L’Unione europea si è temporaneamente sospesa dalla storia del Vecchio continente. Forse in attesa di un nuovo governo che da Berlino indichi la direzione di marcia, forse per l’imbarazzante percezione di un’impotenza pressoché assoluta.

Senza avere ancora smosso di un millimetro il cosiddetto gruppo di Visegrad (Polonia, Ungheria, Repubblica ceca, Slovacchia) che oltre ad avversare l’idea stessa di una politica migratoria europea coltiva una propria inquietante interpretazione della democrazia, la Ue si ritrova l’Austria con un risultato elettorale che muove proprio in quella direzione.

Ma è difficile immaginare che reagirà con la rumorosa indignazione con cui accolse l’ingresso di Haider nel governo di Vienna tra il 2000 e il 2002.

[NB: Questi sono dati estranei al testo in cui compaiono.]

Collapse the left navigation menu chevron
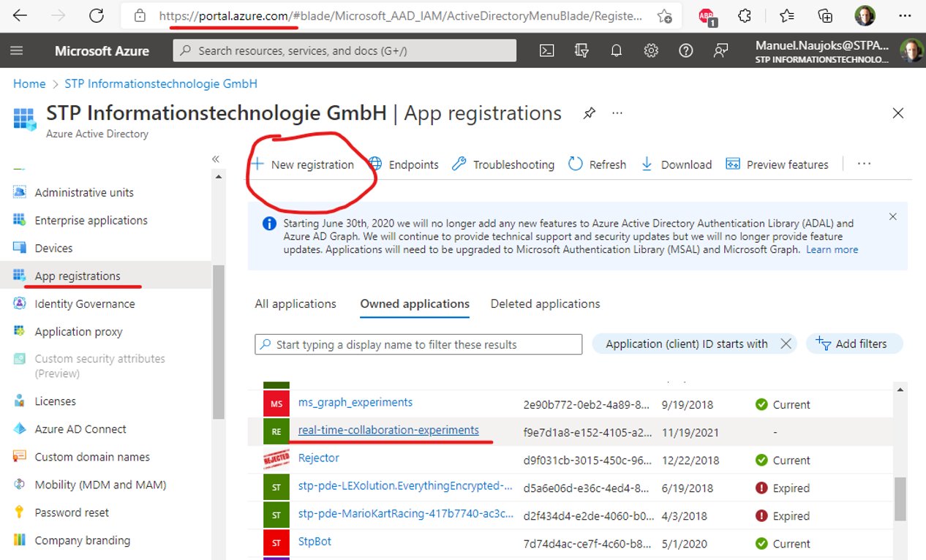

Del resto il Fpoe di Heinz Christian Strache ha puntato tutto su un profilo di normalità, ripulendo l’immagine del partito dal folklore estremista con cui in passato si dilettavano i seguaci di Haider.

E poi, tutti i grandi paesi europei devono vedersela con una destra crescente, e dunque maneggiarne con cura suggestioni e argomenti per poterli includere nel proprio spazio politico. Cosa che il popolare Sebastian Kurz ha fatto con il massimo zelo e indubbio successo.

Silenzio europeo anche sul fronte spagnolo, laddove è sempre più chiaro che il governo di Mariano Rajoy non è disponibile ad alcuna forma di dialogo e punta esclusivamente alla capitolazione di Barcellona. Infischiandone delle ferite politiche, culturali, sociali che questo esito provocherebbe con imprevedibili conseguenze. Con la incredibile complicità dei socialisti, disposti a sacrificare tutto al feticcio dello stato nazionale.

Il fatto è che in questo momento l’emergenza economica è grosso modo sotto controllo, la disciplina dei conti regge, la rendita finanziaria si sente rassicurata e stabile e dunque sarebbe sconsigliabile andare a risvegliare la suscettibilità di stati nazionali che eseguono così bene i propri compiti a casa, anche solo con modesti tentativi di persuasione.

Le istituzioni europee si tengono a debita distanza dalle situazioni di crisi, trincerate dietro il più opaco formalismo diplomatico. Così l’effettività della democrazia e, soprattutto la questione dei migranti, sono diventati argomenti tabù. Scomparsi dall’agenda, sia pure quella, alquanto innocua, della retorica dei «valori».

Nessun anatema incombe dunque su Vienna e sul suo nuovo condottiero che vanta il merito di aver difeso con successo i confini orientali dell’Unione dall’invasione musulmana. Questo silenzio e questa prudenza non terranno tuttavia la Ue al riparo da sentimenti e scelte politiche antieuropeiste.

Tutte le forze nazionaliste hanno ormai articolato una narrazione che mette il disagio sociale in stretta relazione con le politiche europee e con le migrazioni come fenomeni transnazionali che peggiorano, a pari merito, il livello di vita di una comunità «autoctona» più o meno immaginaria.

La combinazione argomentativa, inutile negarlo, ha avuto successo. Ma se difficilmente riuscirà a sfondare sul fronte di un establishment liberista che tiene vincolati a sé molteplici interessi, è a sinistra che questa narrazione produce i maggiori danni.

Lasciando per il momento tra gli incubi e i paradossi, l’ipotesi di un’alleanza tra ultradestra e socialdemocratici in Austria (di cui tuttavia si sussurra) è evidente come in alcuni settori della sinistra la «priorità nazionale» contro il dumpingsalariale e l’impoverimento del welfare imputati all’immigrazione, abbia fatto breccia.

Rispecchia questa circostanza il dibattito in corso nella Linke in Germania, particolarmente colpita dall’emorragia di voti a favore della destra di Afd, subita nei territori più disagiati dell’Est.

La componente del partito che fa capo a Sarah Wagenknecht e Oscar Lafontaine attacca appunto la politica delle «porte aperte», difesa dalla copresidente del partito Katja Kipping, come ideologica, antisociale, antioperaia.

È attraverso questa strada di chiusura che riflessi d’ordine e regressione culturale si fanno strada muovendo verso il ritorno di uno statalismo autoritario, o di suoi elementi, che possono costituire un effettivo terreno di compromesso con il nazionalismo di destra.